Hyperliquid, Wall Street's 24/7 Trading Convenience Store

marsbitPublished on 2026-06-04Last updated on 2026-06-04

Abstract

Hyperliquid: The 24/7 Trading "Convenience Store" for Wall Street Hyperliquid, a decentralized cryptocurrency exchange, has become a go-to platform for Wall Street traders seeking to trade around the clock, especially during traditional market closures. Founded by Jeff Yan, a former quantitative trader, after the FTX collapse, the platform emphasizes user self-custody of assets. It offers a wide range of perpetual contracts—leveraged derivatives with no expiry—on assets from Bitcoin and crude oil to the S&P 500 and even pre-IPO companies like SpaceX. A notable example involves a hedge fund trader who capitalized on geopolitical news over a weekend, securing a 243% return on oil derivatives before markets reopened. The platform, run by just 11 employees, generated approximately $800 million in revenue last year, and its native token HYPE has seen significant growth. Its rise highlights the merging of traditional finance and crypto. While U.S. users are currently restricted, recent CFTC rule changes could open access. The platform is known for its transparency, having processed $10 billion in liquidations during a market crash while competitors faltered. Regulators warn of the high risks and complexity of perpetual contracts for retail investors. Key to its appeal is a strong community culture, direct engagement with founders, and a simple interface. Despite rules against VPN use, it attracts global users with its permissionless approach. Hyperliquid plans to expand into pr...

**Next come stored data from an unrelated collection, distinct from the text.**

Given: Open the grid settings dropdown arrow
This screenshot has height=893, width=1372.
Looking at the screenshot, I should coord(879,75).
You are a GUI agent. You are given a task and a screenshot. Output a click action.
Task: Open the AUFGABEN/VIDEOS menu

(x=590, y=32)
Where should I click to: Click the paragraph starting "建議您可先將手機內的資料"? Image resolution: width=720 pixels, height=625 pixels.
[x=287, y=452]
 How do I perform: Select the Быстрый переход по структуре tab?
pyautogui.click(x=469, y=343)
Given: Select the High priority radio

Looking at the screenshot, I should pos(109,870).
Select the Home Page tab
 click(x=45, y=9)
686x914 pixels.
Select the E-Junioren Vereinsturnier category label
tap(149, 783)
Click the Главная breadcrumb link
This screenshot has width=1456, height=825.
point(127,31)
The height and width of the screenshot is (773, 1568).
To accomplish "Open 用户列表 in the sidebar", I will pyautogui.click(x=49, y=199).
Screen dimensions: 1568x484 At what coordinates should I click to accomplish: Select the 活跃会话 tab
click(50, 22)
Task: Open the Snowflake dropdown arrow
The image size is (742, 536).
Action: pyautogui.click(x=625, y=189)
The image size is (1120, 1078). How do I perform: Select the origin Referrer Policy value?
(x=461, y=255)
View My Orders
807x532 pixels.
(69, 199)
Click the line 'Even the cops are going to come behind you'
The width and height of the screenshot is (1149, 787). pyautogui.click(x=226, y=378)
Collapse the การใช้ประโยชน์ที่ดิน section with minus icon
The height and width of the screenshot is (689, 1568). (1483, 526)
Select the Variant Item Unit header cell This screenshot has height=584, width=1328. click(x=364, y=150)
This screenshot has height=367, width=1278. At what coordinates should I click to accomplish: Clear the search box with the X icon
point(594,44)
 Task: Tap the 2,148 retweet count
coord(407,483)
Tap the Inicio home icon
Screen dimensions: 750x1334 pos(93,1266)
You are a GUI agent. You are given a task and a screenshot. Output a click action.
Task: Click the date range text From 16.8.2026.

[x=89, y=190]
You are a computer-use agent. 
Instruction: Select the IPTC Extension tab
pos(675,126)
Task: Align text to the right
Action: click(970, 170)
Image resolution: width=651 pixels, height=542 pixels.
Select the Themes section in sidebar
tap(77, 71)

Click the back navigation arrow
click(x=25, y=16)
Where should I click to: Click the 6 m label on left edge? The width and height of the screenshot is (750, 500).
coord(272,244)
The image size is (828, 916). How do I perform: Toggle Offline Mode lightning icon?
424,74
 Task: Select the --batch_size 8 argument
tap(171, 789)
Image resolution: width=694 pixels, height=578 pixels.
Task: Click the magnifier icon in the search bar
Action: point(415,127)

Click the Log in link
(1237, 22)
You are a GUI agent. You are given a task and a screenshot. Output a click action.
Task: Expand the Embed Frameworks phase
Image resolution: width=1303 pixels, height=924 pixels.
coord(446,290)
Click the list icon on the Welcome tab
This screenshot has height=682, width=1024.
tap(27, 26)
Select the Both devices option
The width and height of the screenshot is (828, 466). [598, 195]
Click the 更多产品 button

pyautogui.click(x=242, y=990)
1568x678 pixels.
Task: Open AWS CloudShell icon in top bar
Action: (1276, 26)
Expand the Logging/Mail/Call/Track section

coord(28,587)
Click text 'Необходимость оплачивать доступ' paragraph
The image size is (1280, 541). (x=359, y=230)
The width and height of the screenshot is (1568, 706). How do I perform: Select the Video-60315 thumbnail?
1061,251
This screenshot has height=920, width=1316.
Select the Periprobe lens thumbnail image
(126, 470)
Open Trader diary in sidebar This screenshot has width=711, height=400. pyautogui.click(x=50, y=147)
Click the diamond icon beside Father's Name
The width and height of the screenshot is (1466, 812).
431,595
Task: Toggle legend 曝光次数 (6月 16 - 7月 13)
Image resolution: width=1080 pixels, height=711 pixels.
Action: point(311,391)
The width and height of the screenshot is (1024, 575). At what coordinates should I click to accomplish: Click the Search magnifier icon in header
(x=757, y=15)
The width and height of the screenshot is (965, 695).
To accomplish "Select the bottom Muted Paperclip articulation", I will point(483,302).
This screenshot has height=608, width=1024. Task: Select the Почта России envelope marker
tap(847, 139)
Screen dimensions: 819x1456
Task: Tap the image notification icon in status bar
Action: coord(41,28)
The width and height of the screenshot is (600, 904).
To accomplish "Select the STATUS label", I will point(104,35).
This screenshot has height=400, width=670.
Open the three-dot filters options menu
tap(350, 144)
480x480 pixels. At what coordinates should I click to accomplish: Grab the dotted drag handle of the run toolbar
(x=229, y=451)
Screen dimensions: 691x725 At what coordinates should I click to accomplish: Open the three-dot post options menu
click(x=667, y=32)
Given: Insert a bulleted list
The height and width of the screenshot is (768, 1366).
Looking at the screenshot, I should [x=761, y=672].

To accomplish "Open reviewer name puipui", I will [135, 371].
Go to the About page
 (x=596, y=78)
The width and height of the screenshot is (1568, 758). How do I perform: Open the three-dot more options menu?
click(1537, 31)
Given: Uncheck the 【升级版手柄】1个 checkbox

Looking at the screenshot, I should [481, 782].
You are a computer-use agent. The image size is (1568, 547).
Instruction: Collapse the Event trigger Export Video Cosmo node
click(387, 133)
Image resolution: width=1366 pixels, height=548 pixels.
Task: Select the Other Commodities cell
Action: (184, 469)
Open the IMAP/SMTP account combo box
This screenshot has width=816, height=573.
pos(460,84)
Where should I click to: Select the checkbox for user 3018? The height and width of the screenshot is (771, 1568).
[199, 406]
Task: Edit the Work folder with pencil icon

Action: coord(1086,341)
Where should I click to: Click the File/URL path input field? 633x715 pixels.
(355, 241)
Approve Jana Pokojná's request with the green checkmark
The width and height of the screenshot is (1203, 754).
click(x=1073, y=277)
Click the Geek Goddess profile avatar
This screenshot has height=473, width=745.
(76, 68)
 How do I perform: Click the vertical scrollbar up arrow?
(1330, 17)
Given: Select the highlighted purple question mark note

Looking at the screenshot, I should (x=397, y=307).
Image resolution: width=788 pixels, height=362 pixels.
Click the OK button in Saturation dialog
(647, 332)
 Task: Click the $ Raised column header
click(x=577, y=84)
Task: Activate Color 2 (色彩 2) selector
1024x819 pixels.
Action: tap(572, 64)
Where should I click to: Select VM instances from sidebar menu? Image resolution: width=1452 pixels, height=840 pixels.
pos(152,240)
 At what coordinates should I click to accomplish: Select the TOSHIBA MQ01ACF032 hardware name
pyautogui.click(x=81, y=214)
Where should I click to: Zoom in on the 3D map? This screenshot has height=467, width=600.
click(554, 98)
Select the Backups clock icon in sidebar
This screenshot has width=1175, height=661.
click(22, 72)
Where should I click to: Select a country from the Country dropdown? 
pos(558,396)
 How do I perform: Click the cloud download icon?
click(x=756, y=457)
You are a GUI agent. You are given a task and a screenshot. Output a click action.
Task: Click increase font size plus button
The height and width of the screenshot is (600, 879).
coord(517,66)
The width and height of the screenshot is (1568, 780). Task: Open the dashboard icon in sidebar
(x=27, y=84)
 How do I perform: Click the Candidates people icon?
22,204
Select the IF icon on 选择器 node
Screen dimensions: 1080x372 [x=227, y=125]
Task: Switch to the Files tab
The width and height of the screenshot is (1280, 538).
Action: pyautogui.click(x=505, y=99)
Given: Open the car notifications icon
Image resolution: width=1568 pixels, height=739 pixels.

By: Vicky Ge Huang, The Wall Street Journal

Compiled by: Luffy, Foresight News

One Saturday in February, when the phone of hedge fund commodity trader Vala Zeinali lit up with the news that President Trump had announced airstrikes against Iran, he immediately opened the Hyperliquid website.

As a decentralized crypto trading platform, Hyperliquid is open for business 24/7, all year round. Since the beginning of this year, it has become the go-to destination for short-term traders on Wall Street. During weekends when U.S. stock markets are closed, investors can open or close positions here in advance, locking in profits before the U.S. markets open.

Back in early 2026, anticipating that geopolitical conflict might erupt in the Middle East, Zeinali had deployed four-figure capital into crude oil derivatives. When the airstrike news hit and oil prices surged, he promptly closed his position on Hyperliquid, securing a hefty 243% return.

"I was particularly grateful at that moment," Zeinali said. "Typically, the oil price spike from such geopolitical news tends to retrace before the U.S. markets open on Monday. Luckily, I could exit in time, and most of my positions were successfully cashed out."

An increasing number of traditional finance and crypto traders are flocking to the platform, trading a diverse range of assets: Bitcoin, the S&P 500, crude oil, and even pre-IPO stars like SpaceX. The primary focus is on perpetual contracts, a type of derivative with no expiry date that trades around the clock and allows leveraged amplification of gains and losses.

Hyperliquid founder Jeff Yan, appearing at an event, stated that the platform's ultimate goal is to host all financial activities.

Hyperliquid was founded three years ago by Jeff Yan, a former quantitative trader at high-frequency trading firm Hudson River Trading. The FTX collapse inspired him: the crypto market desperately needed a high-performance trading system where users self-custody their assets.

"Self-custody isn't some abstract academic concept; it's a fundamental user need," Jeff Yan said in an interview. "After the FTX incident, more users should have prioritized this. The core essence is having assets in your own hands."

The company behind Hyperliquid has only 11 employees. According to Blockworks Research data, the platform and its associated blockchain generated approximately $800 million in revenue last year; the blockchain's native token, HYPE, has surged over 100% since its launch in late 2024, with a current market cap of around $16 billion.

Hyperliquid's rapid rise is a microcosm of the accelerating convergence between traditional finance and crypto markets. Perpetual contracts linked to U.S. stocks and commodities have firmly captured Wall Street's attention.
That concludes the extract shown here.